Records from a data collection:
****

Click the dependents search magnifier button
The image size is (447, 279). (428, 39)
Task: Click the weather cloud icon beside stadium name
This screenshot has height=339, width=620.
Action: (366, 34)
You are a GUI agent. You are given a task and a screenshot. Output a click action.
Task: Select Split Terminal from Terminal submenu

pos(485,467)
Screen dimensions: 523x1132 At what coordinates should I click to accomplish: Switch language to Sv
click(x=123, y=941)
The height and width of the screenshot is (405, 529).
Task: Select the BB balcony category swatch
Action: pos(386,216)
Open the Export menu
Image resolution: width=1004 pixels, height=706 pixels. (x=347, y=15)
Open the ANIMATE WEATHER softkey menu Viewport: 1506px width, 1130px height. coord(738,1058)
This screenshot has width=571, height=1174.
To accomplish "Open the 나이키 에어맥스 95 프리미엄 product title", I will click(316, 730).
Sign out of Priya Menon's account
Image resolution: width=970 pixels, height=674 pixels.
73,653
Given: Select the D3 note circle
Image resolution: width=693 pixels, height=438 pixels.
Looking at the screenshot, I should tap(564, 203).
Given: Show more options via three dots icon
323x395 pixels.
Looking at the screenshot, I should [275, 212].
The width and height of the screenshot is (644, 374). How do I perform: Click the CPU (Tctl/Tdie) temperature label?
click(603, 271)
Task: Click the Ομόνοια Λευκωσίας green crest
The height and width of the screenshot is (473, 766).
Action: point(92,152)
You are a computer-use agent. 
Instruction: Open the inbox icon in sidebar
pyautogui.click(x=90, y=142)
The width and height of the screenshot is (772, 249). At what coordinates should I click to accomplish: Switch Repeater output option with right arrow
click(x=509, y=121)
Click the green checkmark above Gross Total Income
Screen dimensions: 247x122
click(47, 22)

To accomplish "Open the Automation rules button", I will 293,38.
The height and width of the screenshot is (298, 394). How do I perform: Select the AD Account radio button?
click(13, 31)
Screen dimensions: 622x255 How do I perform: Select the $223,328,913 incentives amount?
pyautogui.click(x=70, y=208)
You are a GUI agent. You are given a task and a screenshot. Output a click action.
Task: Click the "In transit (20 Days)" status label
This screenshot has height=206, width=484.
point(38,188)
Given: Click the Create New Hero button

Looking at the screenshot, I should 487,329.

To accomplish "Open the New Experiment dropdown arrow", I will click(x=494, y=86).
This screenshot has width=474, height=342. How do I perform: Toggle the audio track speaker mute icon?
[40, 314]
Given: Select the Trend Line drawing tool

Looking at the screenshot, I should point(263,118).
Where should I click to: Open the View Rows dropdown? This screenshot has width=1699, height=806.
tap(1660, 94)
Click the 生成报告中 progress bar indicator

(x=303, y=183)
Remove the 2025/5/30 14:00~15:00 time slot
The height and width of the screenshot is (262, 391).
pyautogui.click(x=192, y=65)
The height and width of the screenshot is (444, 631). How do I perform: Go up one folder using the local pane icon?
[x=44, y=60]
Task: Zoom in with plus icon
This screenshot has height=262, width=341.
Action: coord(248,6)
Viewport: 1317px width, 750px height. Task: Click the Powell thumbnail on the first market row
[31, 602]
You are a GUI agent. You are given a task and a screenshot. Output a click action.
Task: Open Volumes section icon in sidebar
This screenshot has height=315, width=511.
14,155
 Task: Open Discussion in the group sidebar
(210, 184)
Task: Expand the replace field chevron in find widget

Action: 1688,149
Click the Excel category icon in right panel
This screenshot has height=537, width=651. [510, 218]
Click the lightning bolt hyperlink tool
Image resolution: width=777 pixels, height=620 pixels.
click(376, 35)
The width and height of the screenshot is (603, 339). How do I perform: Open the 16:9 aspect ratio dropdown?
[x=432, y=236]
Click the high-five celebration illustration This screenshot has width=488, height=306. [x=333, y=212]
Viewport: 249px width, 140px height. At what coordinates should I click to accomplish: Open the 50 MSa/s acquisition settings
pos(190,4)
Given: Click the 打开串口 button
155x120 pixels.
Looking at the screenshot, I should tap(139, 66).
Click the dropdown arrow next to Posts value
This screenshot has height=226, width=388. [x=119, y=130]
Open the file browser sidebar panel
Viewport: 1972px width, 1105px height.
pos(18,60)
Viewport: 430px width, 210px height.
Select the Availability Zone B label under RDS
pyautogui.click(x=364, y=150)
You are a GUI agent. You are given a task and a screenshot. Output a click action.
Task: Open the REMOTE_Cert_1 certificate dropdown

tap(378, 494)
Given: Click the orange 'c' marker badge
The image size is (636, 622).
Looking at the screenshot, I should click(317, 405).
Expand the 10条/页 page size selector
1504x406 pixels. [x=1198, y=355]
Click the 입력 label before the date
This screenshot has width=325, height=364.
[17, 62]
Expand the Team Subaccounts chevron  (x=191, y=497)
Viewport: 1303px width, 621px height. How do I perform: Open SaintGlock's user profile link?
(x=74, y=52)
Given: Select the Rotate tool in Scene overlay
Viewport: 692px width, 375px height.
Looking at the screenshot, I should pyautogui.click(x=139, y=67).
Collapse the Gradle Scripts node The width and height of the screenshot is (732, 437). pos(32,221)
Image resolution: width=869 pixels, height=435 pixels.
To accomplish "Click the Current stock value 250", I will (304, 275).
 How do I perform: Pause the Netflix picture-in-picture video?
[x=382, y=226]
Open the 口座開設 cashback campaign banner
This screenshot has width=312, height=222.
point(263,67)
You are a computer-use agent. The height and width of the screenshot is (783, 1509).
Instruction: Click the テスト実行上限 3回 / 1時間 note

****

> [Given exercise] Write out again, unchanged, the lines from the one containing "Viewport: 249px width, 140px" through the one containing "tap(378, 494)".

> [Result for this task]
Viewport: 249px width, 140px height. At what coordinates should I click to accomplish: Open the 50 MSa/s acquisition settings
pos(190,4)
Given: Click the 打开串口 button
155x120 pixels.
Looking at the screenshot, I should tap(139, 66).
Click the dropdown arrow next to Posts value
This screenshot has height=226, width=388. [x=119, y=130]
Open the file browser sidebar panel
Viewport: 1972px width, 1105px height.
pos(18,60)
Viewport: 430px width, 210px height.
Select the Availability Zone B label under RDS
pyautogui.click(x=364, y=150)
You are a GUI agent. You are given a task and a screenshot. Output a click action.
Task: Open the REMOTE_Cert_1 certificate dropdown

tap(378, 494)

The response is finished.